A 10-minute drive from the Home Suites Boutique Hotel took us to the Freetown Aqua Sports Club where we negotiated a wobbly jetty made from taped together plastic canisters, crossed one boat and finally clambered into our metal speedboat, Salty Nutz. Life jackets were donned, and we sat at the front, with our guide Abdulai at the back, along with the captain and crew member.
We passed the public ferry terminal, Kakim Island, and Tasso Island (trade moved from Tasso to Bunce as due to its size, it was easier for the slaves to escape).
After a bumpy and pretty uncomfortable 45-minute trip, we arrived and walked up the jetty, retracing the steps the slaves would have taken. An old cannon stood out on the exposed shoreline, whilst on terra firma, a sign nailed to a baobab tree said, ‘welcome to Bunce Island’ and information boards provided details of its bleak history.
Although the island was declared a National Monument in 1948, there has been little restoration, leaving crumbling walls, overgrown trees and creeping plants. Abdulai explained each of the various areas. A stone circle marked where the British flag would have flown from, whilst the lookout area had canons marked with the royal emblem of King George III. We walked through the ruins of the building where the slave masters would have lived, with its outer area for the junior men and more central Chief Agent’s home overlooking the segregated, open-air slave yard. There was the remains of the blacksmiths, who would have made the shackles, the secretariat, where the paperwork was completed, a cook house and an underground storage for gunpowder, munitions and other valuables.
We made our way to the shore, and found broken oyster shells, used as building materials, before continuing on a well-maintained path to two cemeteries.
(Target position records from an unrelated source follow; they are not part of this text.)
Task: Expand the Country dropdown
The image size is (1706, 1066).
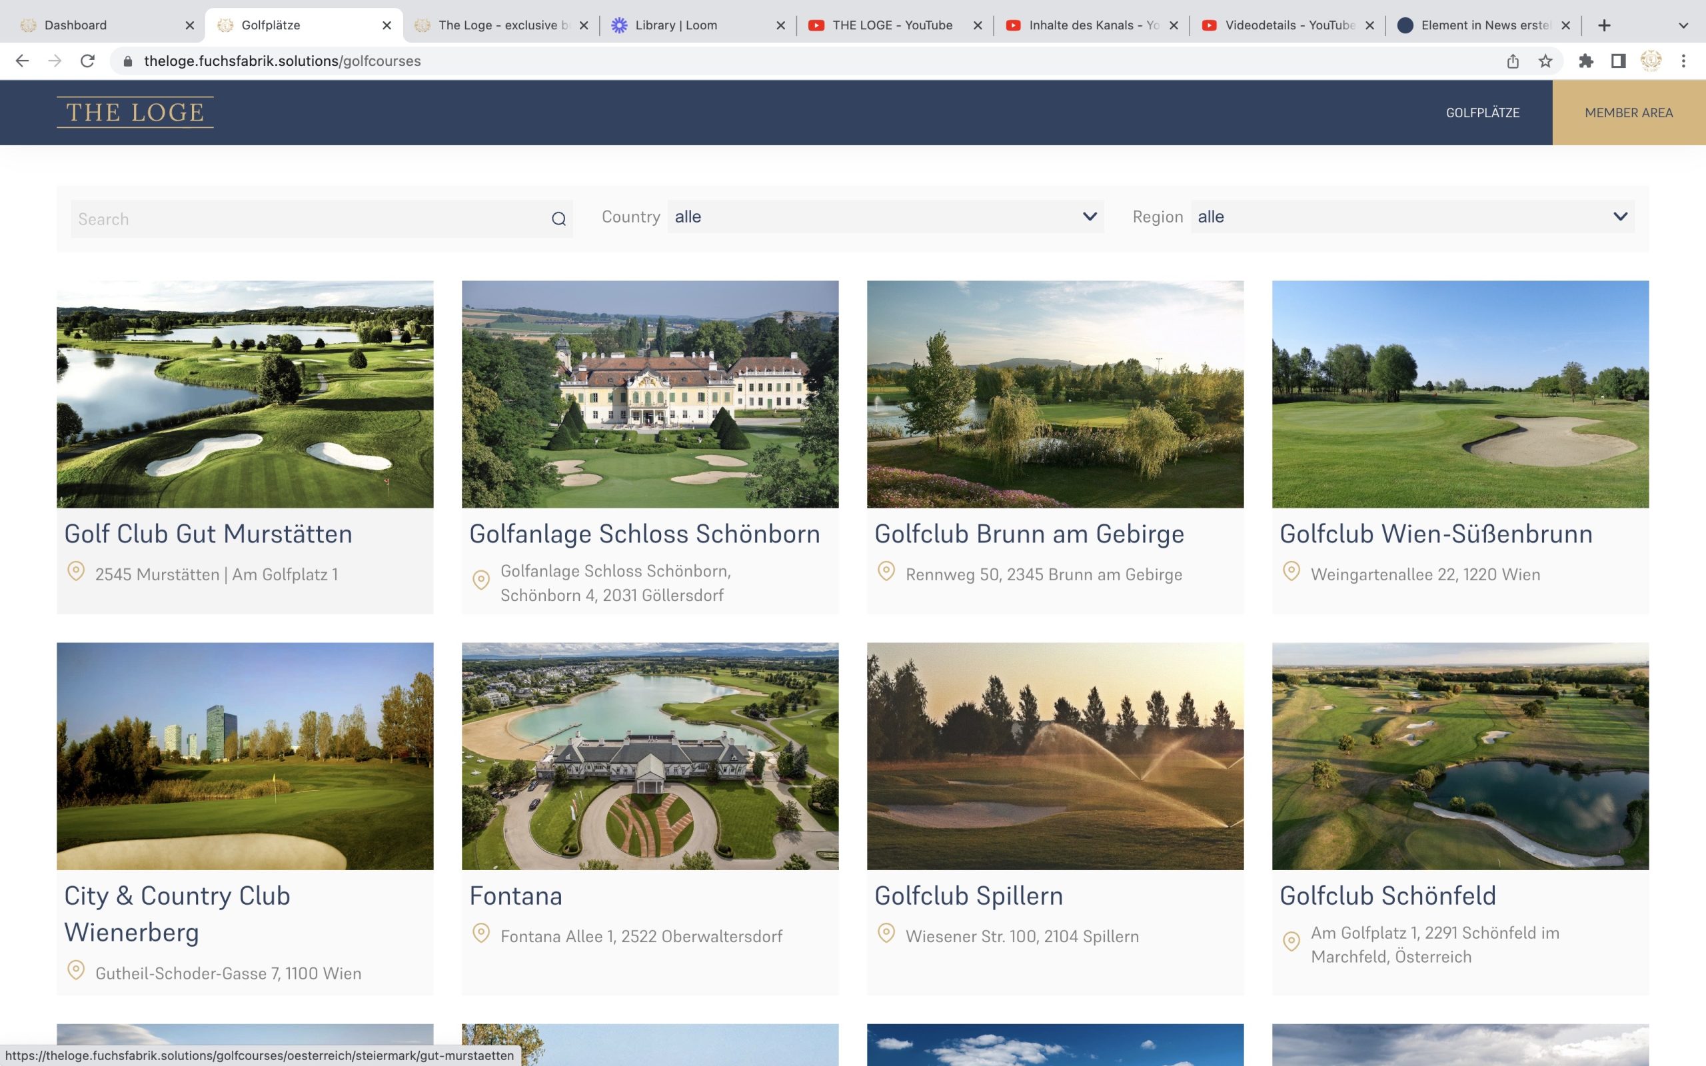Action: (885, 216)
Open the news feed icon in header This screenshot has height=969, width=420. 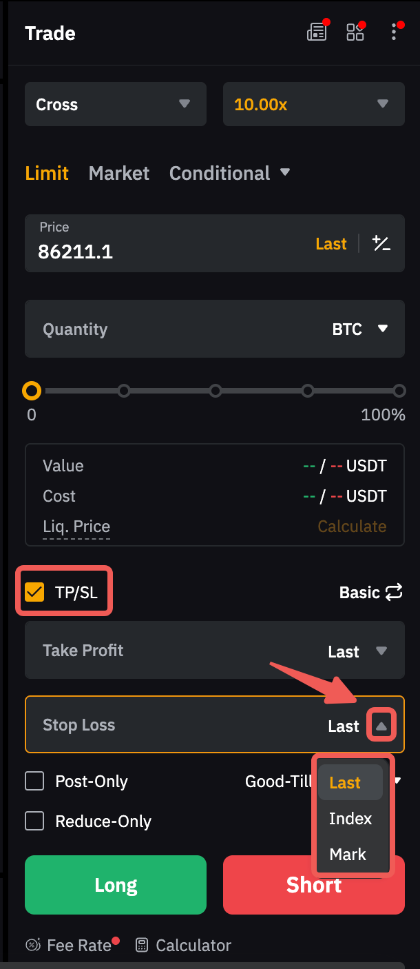pos(316,32)
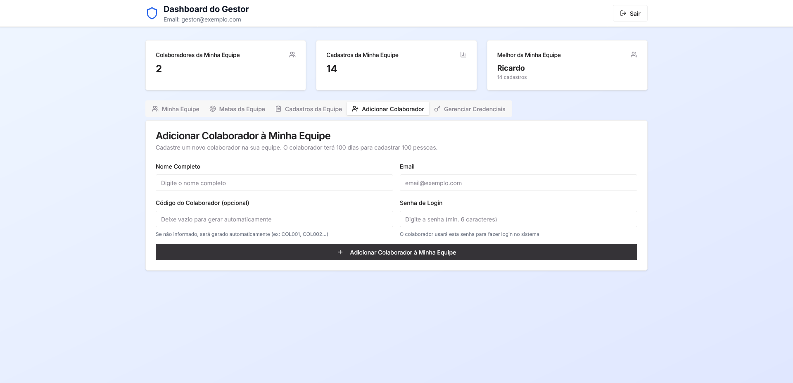The image size is (793, 383).
Task: Click the clipboard icon beside Cadastros da Equipe
Action: (x=278, y=109)
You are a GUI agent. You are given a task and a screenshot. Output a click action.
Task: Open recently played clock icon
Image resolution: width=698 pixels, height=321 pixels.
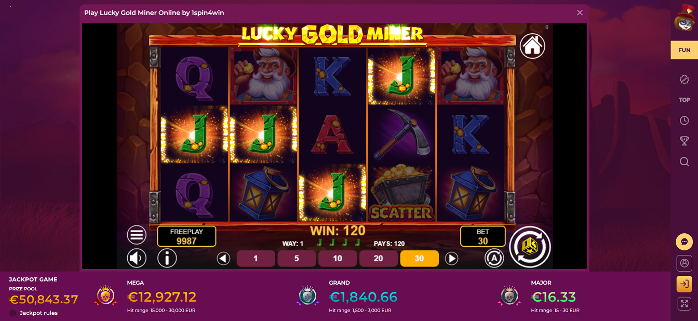[x=684, y=121]
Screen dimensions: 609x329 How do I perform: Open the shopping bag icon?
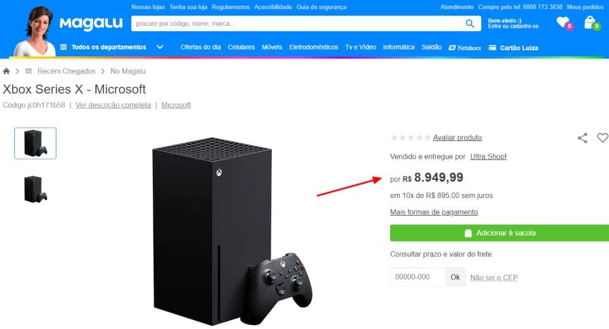pyautogui.click(x=591, y=22)
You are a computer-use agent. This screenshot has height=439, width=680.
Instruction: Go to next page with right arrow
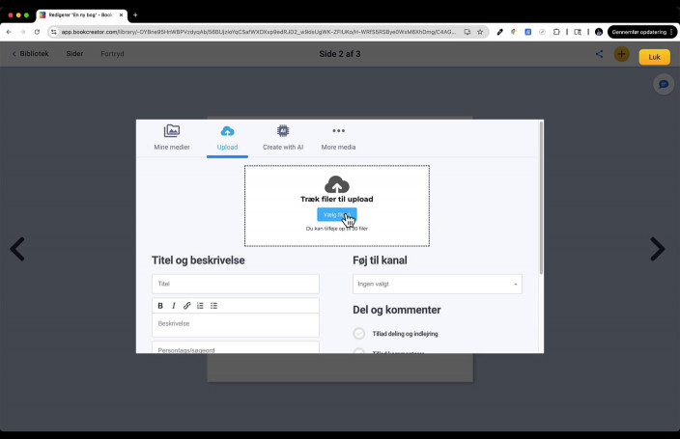pos(657,249)
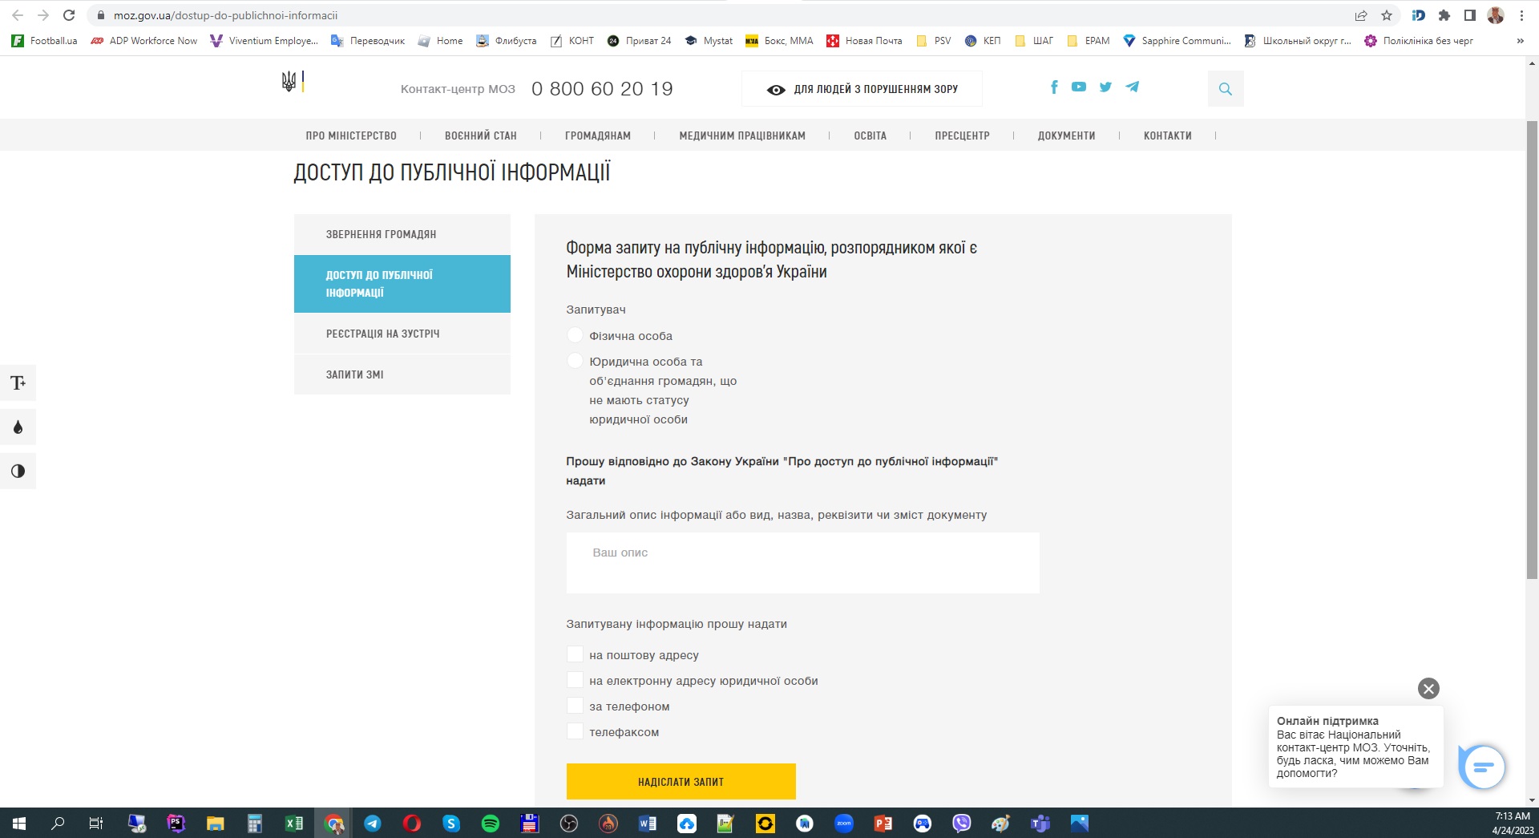
Task: Expand the 'ГРОМАДЯНАМ' navigation menu
Action: [x=597, y=136]
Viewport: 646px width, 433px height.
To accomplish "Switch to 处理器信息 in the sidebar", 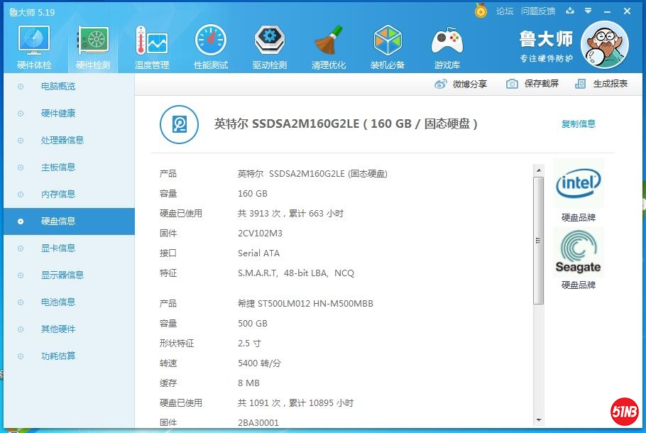I will coord(62,141).
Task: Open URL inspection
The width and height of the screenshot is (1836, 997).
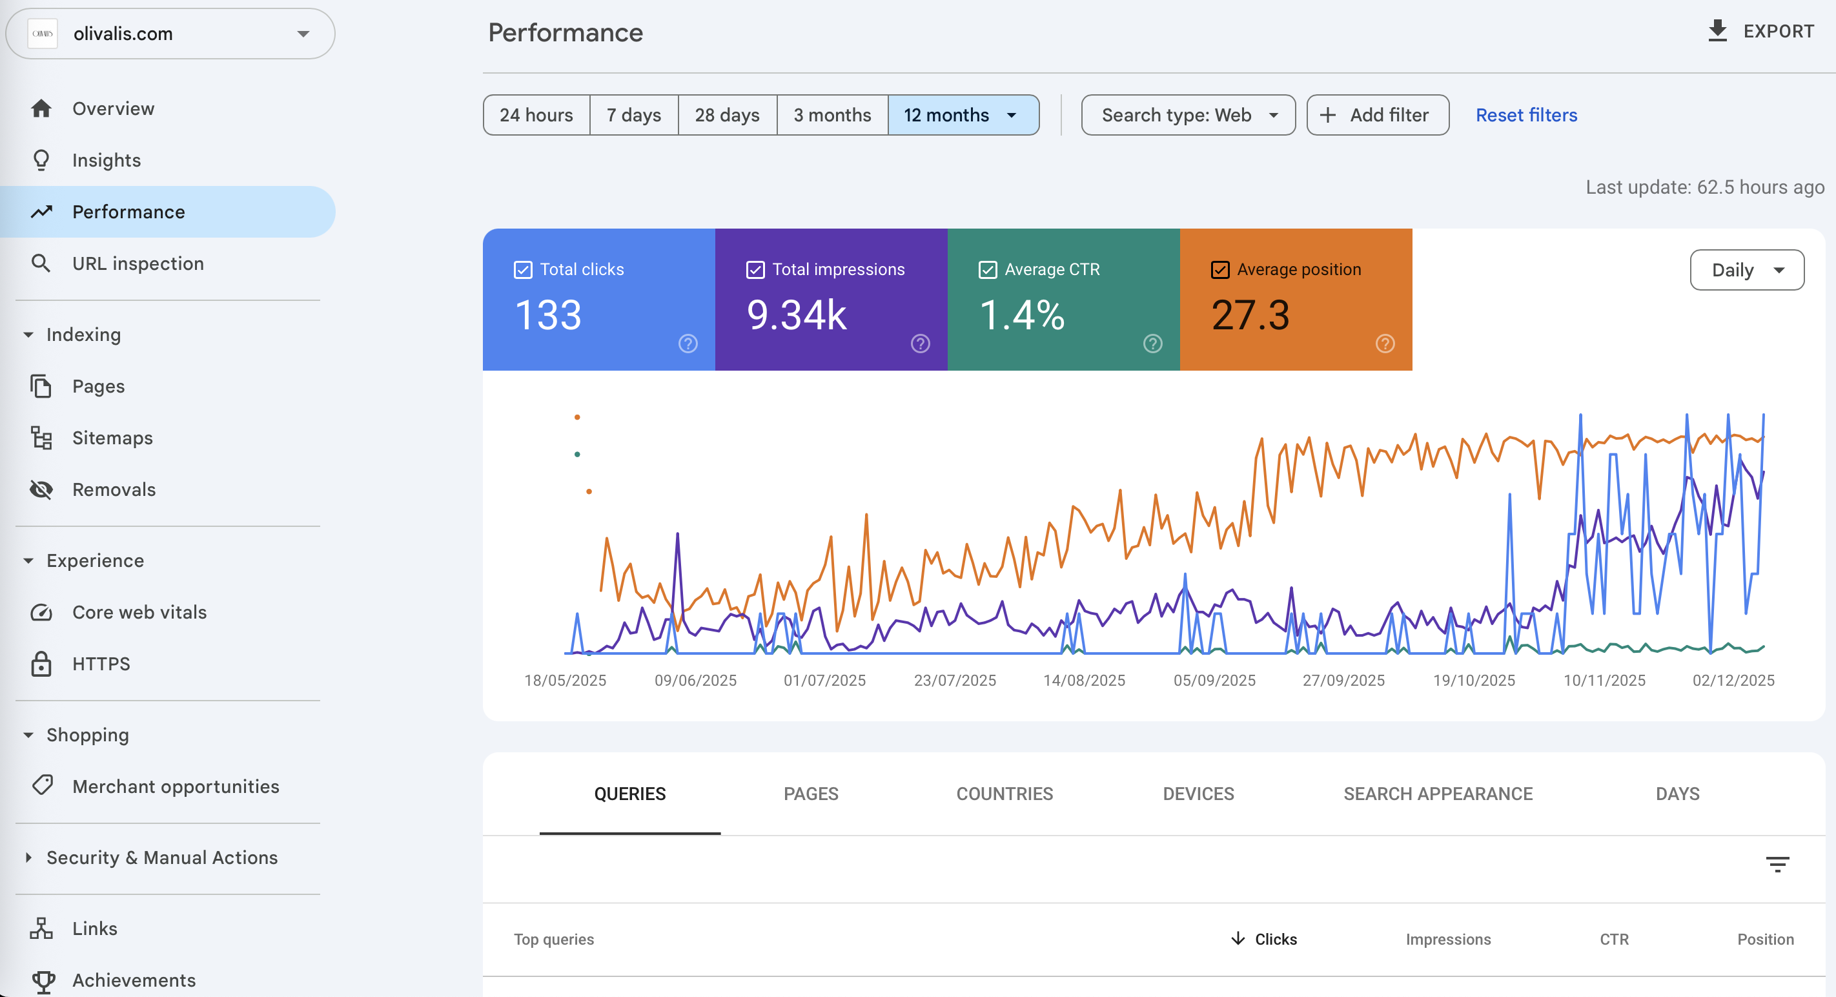Action: [x=137, y=263]
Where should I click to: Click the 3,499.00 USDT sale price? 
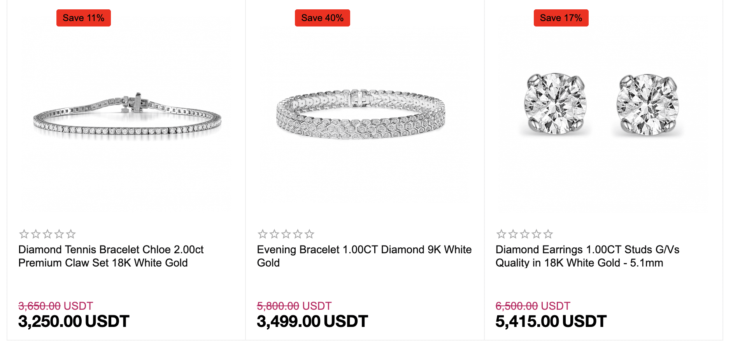tap(312, 321)
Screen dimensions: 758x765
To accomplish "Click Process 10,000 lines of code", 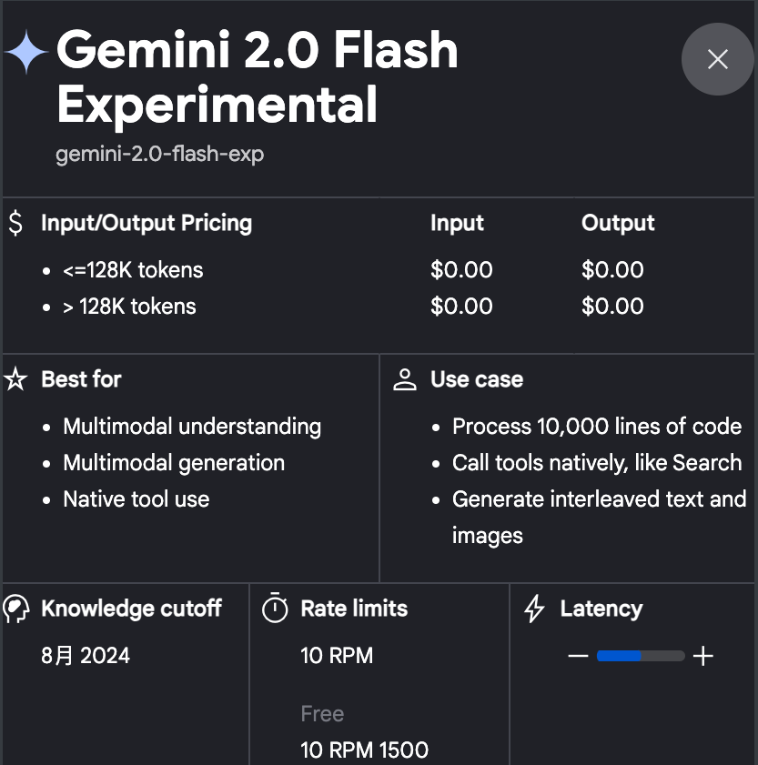I will coord(597,427).
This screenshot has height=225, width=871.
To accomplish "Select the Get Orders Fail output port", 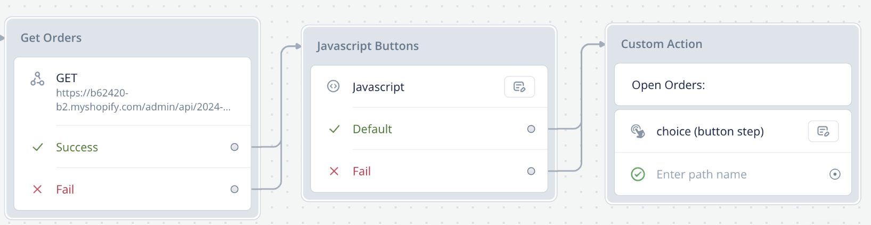I will (234, 189).
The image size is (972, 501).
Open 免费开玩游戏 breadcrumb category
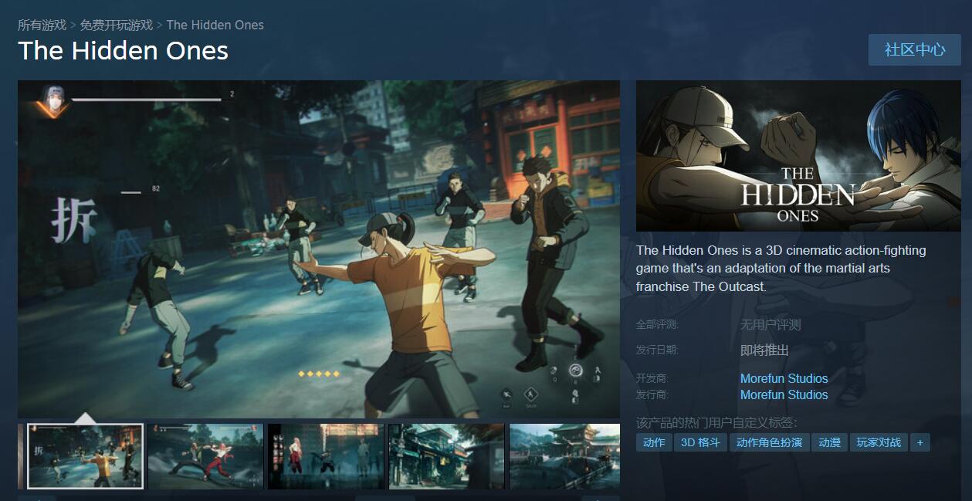coord(117,25)
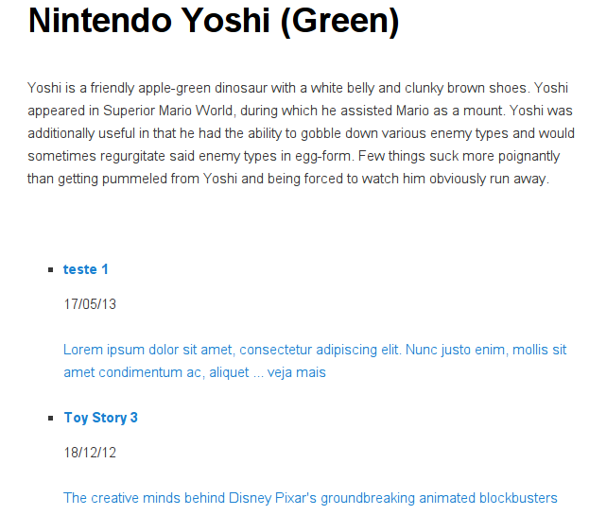Click "(Green)" in the page title
Viewport: 589px width, 515px height.
tap(338, 21)
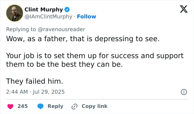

In one, two prominent black people were buried, and at the second, where the whites were buried, Abdulai poured water onto the headstone to make the inscription clearer – someone who had lived on the island for 18 years.
During our 50-minute tour, we were the only visitors, and the peace and tranquillity belied its sad and dark past.
Whilst the walking was reasonable, you need to be resilient and relatively sure footed both to contend with the journey there and the uneven paths.
The journey back was equally bumpy, and at one point Roy was invited to take over the helm which he did admirably.